Material provided:
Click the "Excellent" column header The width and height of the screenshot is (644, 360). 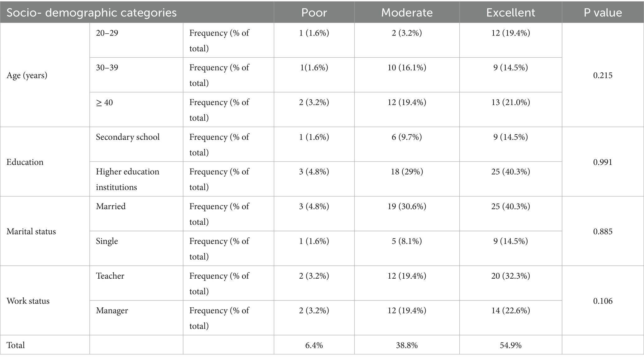coord(510,12)
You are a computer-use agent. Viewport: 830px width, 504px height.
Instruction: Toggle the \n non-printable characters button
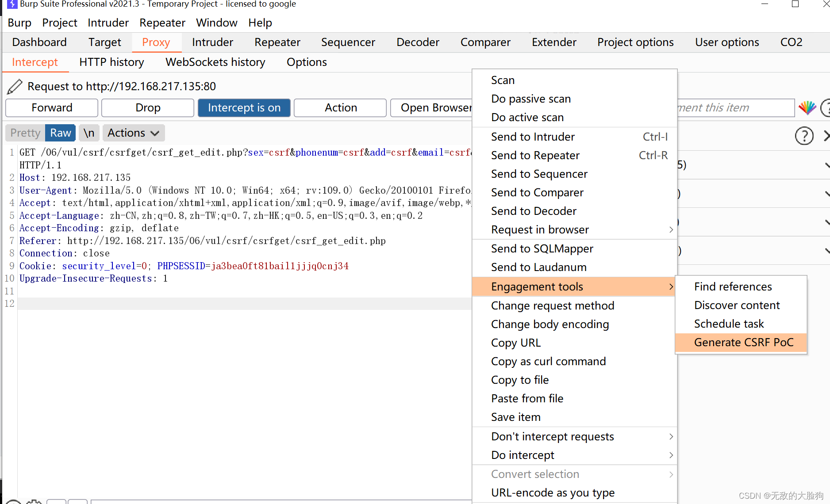[x=89, y=133]
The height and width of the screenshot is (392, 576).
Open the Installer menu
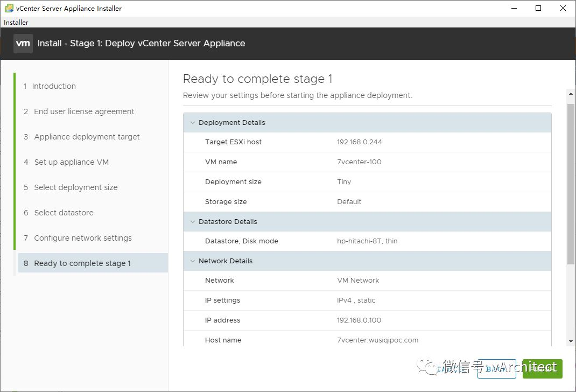16,23
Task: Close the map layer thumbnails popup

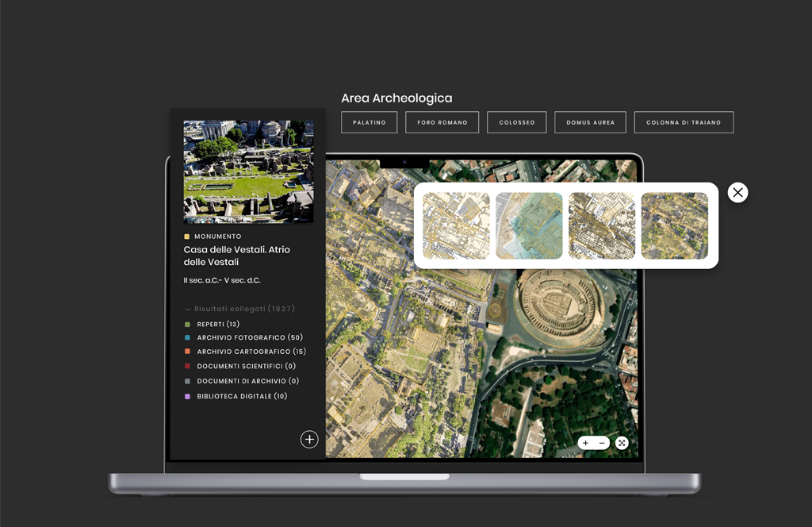Action: [737, 193]
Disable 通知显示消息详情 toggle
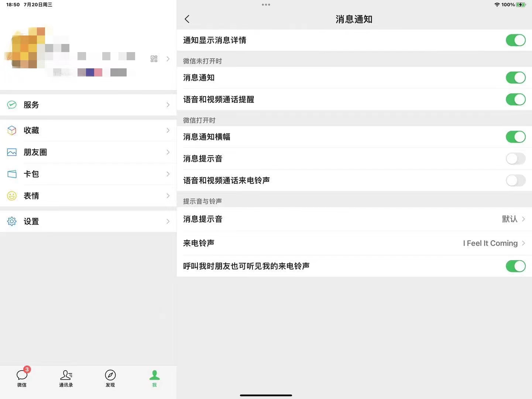Screen dimensions: 532x399 click(515, 40)
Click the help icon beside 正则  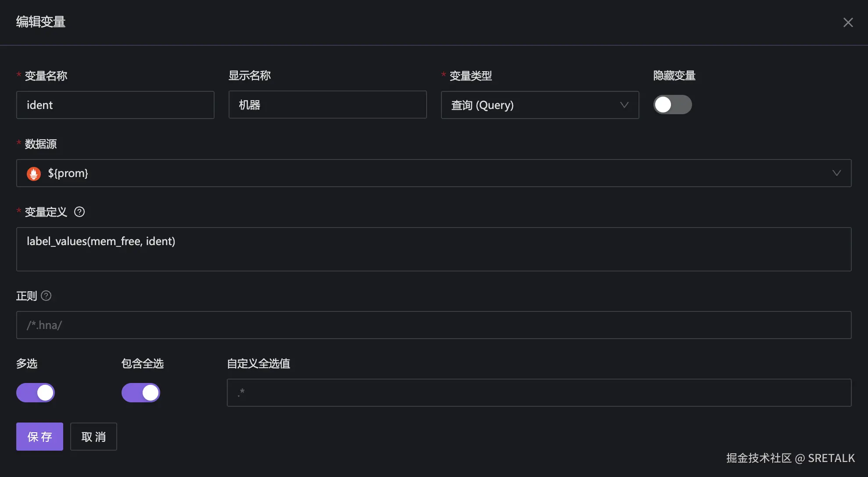coord(46,296)
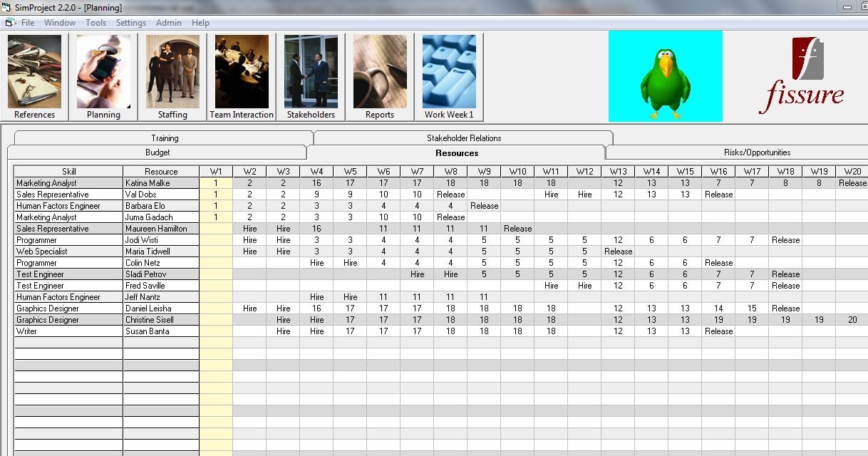Viewport: 868px width, 456px height.
Task: Switch to Stakeholder Relations tab
Action: [464, 138]
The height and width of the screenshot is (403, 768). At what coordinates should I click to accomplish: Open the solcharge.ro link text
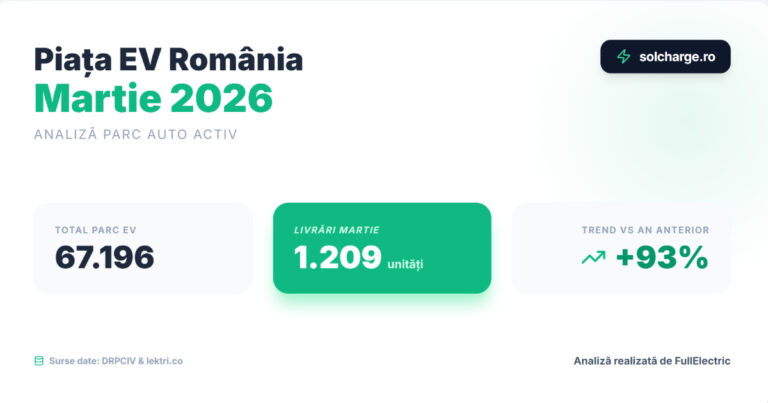(x=677, y=57)
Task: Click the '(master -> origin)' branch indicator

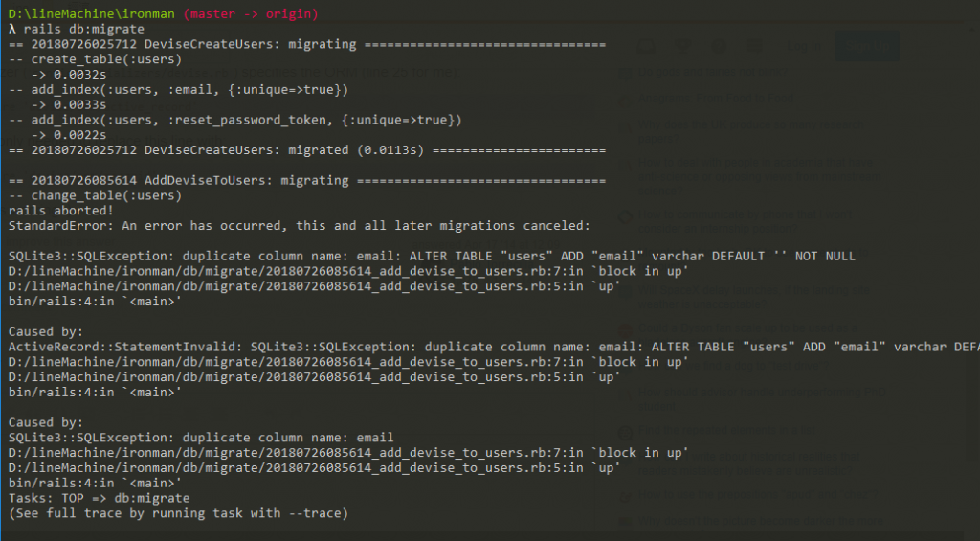Action: point(251,13)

Exercise goal:
Retype exactly, and only, the lines from the one containing "The height and width of the screenshot is (403, 768)." through the end of the material, leaving aside every picture.

Written response:
The height and width of the screenshot is (403, 768). At what coordinates should I click to accomplish: Open the solcharge.ro link text
(x=677, y=57)
Task: Click the '(master -> origin)' branch indicator

Action: point(251,13)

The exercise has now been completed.